WHAT THE TASK ASKS: Starting at the line with "This screenshot has" and stopping at the final line, retype the data below exactly; do not carry over any pictures.

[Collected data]
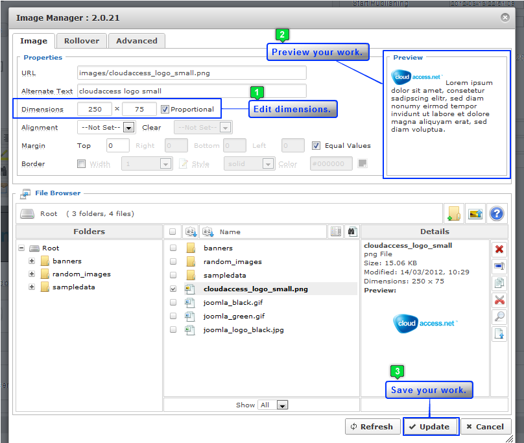Click the Alternate Text input field
The image size is (524, 443).
click(x=191, y=91)
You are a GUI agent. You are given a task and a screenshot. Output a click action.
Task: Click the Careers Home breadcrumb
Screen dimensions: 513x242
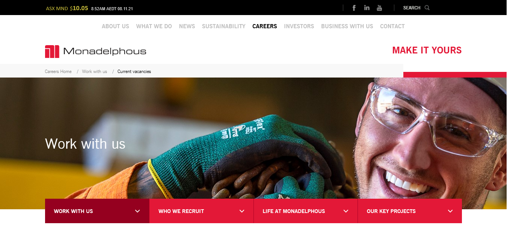pos(58,72)
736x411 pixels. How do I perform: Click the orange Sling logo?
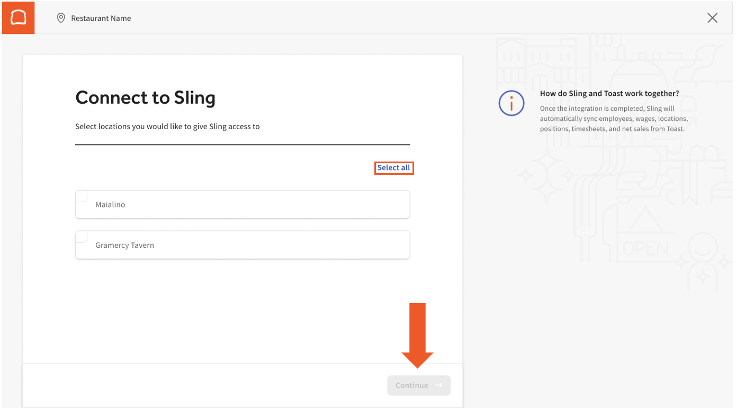17,17
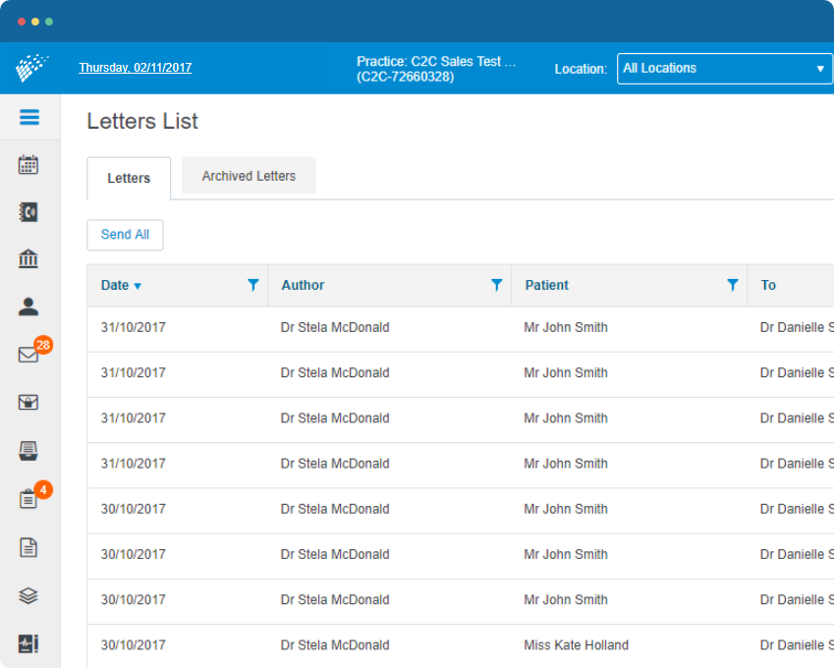
Task: Open the calendar appointments icon
Action: pyautogui.click(x=28, y=164)
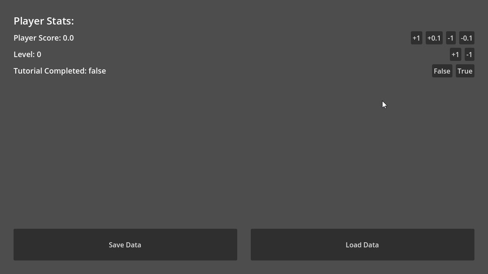The image size is (488, 274).
Task: Decrease player score by 1
Action: pyautogui.click(x=451, y=38)
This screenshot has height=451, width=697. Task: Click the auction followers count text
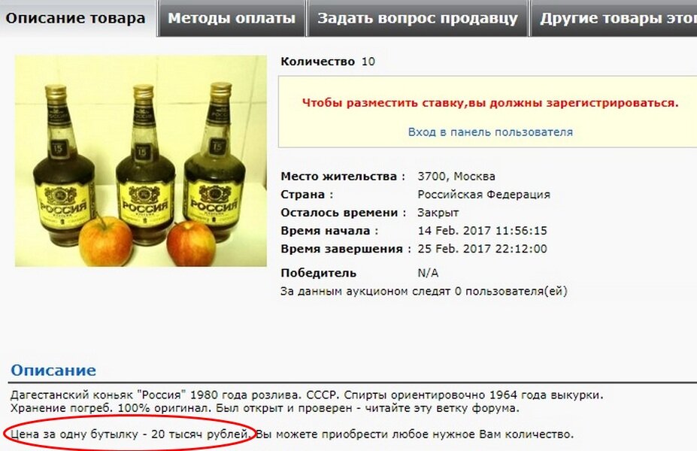423,292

TASK OUTPUT:
This screenshot has height=451, width=697. Task: Click the auction followers count text
423,292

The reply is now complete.